在实际使用中发现的解析问题还包括:对学术论文等分栏文档,内容顺序存在错乱(如从左栏跳至右栏)深度嵌套表格或跨页合并单元格导致数据结构丢失标题层级识别错乱模糊、倾斜或阴影干扰的扫描件OCR错误率较高,书籍装订区附近的文字因弯曲变形无法识别

为了优化解析效果,避免文档中的关键信息在导入知识库时就发生损耗,我们采用了自定义解析工具的策略。

本文将说明文档解析工具的类型与适用性、TextIn的性能、在RAGFlow框架下使用自定义解析的方法、实战教程与完整代码

了解文档解析工具

简单来说,文档解析工具的核心任务是将非结构化文档(如PDF、图片、扫描件)中的文本、表格、图片等内容识别并提取出来,转化为结构化数据以供机器处理和分析。从社区或商业化、使用方法上,可以区分几种类型:

是否开源

文档解析工具可分为开源和闭源两大类,它们在开放性、可控性、成本和功能深度上存在着差异。开源工具如PyMuPDF、MinerU、Marker等,商业化产品例如本文实战应用中使用的TextIn xParse

开源产品的优势在于:1、最为显然的,用户不需要支付软件许可费用。2、高透明度,且可以根据自身需求自由修改、扩展源代码。3、活跃的开源社区可以贡献代码、修复漏洞、提供支持,加速工具的发展和问题解决。

另一方面,其劣势主要体现在:1、技术门槛高:需要具备相当的开发、运维和系统集成能力才能有效部署、配置、定制和维护,对非技术团队或资源有限的组织挑战较大。2、集成与维护负担:用户需自行解决依赖关系、环境配置、版本升级、性能调优、安全补丁等运维工作,耗费时间和人力。3、专业支持有限:主要依赖社区支持,响应速度和问题解决的专业性、保障性通常不如商业闭源产品的官方支持。4、特定场景功能不足:针对特定行业场景(例如复杂的财务表格、医疗报告结构化)的预训练模型或精细化处理能力,可能不如成熟的商业闭源产品。

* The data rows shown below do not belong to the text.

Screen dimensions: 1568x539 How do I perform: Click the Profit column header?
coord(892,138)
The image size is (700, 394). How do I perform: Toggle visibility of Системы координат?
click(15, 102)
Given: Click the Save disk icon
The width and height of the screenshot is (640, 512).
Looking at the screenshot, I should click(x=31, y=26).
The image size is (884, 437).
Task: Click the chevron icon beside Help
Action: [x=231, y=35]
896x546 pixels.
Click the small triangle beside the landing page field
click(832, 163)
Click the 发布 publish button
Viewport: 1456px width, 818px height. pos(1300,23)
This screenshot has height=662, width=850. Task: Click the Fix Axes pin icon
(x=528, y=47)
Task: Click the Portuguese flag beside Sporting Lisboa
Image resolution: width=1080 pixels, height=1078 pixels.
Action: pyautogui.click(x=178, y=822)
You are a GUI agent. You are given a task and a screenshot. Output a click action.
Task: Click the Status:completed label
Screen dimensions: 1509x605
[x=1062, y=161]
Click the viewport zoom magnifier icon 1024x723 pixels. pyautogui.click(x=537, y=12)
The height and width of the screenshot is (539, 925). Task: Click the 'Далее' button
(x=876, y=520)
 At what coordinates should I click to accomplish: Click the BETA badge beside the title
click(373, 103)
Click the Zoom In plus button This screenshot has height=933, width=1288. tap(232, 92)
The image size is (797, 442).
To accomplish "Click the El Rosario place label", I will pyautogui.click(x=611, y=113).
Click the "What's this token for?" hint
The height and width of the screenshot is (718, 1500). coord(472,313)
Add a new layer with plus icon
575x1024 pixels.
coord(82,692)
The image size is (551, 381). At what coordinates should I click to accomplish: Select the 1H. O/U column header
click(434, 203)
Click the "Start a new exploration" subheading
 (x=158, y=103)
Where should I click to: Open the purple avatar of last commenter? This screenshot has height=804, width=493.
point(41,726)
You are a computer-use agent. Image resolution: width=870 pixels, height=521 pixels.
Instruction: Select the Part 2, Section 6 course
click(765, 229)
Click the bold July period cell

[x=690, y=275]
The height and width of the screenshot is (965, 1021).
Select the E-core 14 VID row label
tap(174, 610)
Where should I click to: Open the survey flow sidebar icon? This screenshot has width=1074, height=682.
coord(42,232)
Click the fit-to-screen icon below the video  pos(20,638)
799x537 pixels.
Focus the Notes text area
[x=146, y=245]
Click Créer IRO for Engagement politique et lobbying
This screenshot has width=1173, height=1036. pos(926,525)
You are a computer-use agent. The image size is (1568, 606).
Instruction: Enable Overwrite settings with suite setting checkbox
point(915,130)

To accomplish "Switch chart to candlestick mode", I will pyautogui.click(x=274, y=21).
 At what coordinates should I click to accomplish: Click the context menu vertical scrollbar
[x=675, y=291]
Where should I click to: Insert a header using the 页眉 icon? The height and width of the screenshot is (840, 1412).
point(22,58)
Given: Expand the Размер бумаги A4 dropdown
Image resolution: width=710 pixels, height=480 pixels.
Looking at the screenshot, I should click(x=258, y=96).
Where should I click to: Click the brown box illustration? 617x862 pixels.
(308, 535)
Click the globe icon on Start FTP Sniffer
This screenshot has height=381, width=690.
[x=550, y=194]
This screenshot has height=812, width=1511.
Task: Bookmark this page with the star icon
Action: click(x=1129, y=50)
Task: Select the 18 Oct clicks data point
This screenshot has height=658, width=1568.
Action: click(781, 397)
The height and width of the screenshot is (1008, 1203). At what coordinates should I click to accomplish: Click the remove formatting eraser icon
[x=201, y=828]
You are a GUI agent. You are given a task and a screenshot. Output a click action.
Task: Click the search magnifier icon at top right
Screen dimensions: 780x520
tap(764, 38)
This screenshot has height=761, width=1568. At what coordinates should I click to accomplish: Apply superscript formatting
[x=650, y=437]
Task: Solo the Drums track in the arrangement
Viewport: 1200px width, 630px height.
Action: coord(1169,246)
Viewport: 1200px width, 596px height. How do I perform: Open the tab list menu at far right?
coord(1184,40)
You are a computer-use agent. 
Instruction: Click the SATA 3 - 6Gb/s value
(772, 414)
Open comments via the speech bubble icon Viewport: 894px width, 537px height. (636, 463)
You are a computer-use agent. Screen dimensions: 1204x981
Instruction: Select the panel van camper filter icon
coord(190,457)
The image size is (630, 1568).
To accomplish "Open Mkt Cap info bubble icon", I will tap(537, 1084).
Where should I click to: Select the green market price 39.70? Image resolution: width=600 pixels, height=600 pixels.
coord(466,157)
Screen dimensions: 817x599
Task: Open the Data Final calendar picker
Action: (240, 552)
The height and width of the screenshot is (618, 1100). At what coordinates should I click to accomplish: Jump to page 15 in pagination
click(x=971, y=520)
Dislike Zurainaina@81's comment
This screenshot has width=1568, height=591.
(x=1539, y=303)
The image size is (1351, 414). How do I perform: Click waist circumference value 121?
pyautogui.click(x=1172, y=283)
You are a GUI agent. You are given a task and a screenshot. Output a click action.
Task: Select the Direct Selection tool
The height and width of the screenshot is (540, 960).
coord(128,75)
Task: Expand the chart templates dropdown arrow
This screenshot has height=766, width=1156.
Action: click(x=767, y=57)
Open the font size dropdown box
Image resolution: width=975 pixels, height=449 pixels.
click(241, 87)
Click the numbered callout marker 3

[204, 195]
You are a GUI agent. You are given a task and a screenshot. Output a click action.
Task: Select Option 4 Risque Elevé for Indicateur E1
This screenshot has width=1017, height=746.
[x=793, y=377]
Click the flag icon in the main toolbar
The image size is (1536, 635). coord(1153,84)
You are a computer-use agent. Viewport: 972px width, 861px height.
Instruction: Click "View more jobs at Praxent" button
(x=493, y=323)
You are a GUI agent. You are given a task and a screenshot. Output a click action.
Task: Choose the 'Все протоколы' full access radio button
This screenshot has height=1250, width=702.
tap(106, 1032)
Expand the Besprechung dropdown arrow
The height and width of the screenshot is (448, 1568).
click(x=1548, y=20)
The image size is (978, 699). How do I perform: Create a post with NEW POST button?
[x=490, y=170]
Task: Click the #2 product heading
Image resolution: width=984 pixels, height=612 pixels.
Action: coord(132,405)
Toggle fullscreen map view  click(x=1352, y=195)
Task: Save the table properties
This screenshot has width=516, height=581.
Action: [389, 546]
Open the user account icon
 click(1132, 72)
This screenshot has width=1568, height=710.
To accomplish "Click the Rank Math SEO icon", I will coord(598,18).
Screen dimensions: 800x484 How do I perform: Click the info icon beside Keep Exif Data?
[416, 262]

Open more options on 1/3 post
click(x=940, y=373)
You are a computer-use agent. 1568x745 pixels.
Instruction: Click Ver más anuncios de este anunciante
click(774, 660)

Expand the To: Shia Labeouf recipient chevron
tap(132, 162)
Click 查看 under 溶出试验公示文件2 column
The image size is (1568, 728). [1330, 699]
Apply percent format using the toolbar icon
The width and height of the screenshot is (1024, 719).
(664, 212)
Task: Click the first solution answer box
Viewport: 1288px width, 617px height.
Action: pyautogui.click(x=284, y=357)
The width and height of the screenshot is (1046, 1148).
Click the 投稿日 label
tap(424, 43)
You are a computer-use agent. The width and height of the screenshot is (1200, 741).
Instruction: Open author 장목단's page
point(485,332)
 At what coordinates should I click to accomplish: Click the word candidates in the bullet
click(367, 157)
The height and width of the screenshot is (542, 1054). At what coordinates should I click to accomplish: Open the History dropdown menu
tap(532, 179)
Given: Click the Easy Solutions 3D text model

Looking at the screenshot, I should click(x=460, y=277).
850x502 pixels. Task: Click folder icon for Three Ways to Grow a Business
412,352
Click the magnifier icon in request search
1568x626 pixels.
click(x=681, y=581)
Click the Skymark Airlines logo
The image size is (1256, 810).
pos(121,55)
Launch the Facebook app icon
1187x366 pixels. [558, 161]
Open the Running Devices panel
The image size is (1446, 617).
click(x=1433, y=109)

商业化产品的劣势在于使用成本与低透明度(用户无法直接修改核心代码)。而优势则包括:1、开箱即用,易于集成:通常提供完善的前端界面、软件开发工具包(SDK)、清晰的文档和示例,集成相对简单快捷,使用技术门槛低。2、专业支持与服务:提供专业的技术支持、问题响应、培训服务,减轻用户运维负担。3、深度优化与特定功能:厂商投入大量资源进行核心算法研发、模型训练(尤其在特定领域如法律合同、医学文献、复杂表格识别)和性能优化,往往在精度、特定场景覆盖和功能深度上具备优势。4、持续更新与维护: 专业厂商负责产品的迭代更新、功能增强、漏洞修复和性能优化,用户无需操心底层技术细节。

API调用 vs. 本地部署

在使用方法这个维度,主要有API调用和本地化部署两类,特点如下:

API调用方法便于:1、快速启动,零运维: 无需购置、配置和管理服务器基础设施,注册账号、获取API密钥即可立即使用,大幅缩短上线时间。2、持续获取最新能力: 用户自动获得供应商发布的最新模型、功能和性能优化,无需手动升级。3、降低初始投入: 通常按需付费,避免了前期高昂的硬件和软件许可投资。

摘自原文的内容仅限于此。